═════ EXERCISE MATERIAL

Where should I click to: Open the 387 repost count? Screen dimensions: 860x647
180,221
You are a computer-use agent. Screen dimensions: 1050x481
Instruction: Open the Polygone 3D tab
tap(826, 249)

══════════

■ INSTRUCTIONS TO FOLLOW
Copy out the whole listing above, leaving each line exactly as it stands.

■ RESPONSE TO THE EXERCISE
Where should I click to: Open the 387 repost count? Screen dimensions: 860x647
180,221
You are a computer-use agent. Screen dimensions: 1050x481
Instruction: Open the Polygone 3D tab
tap(826, 249)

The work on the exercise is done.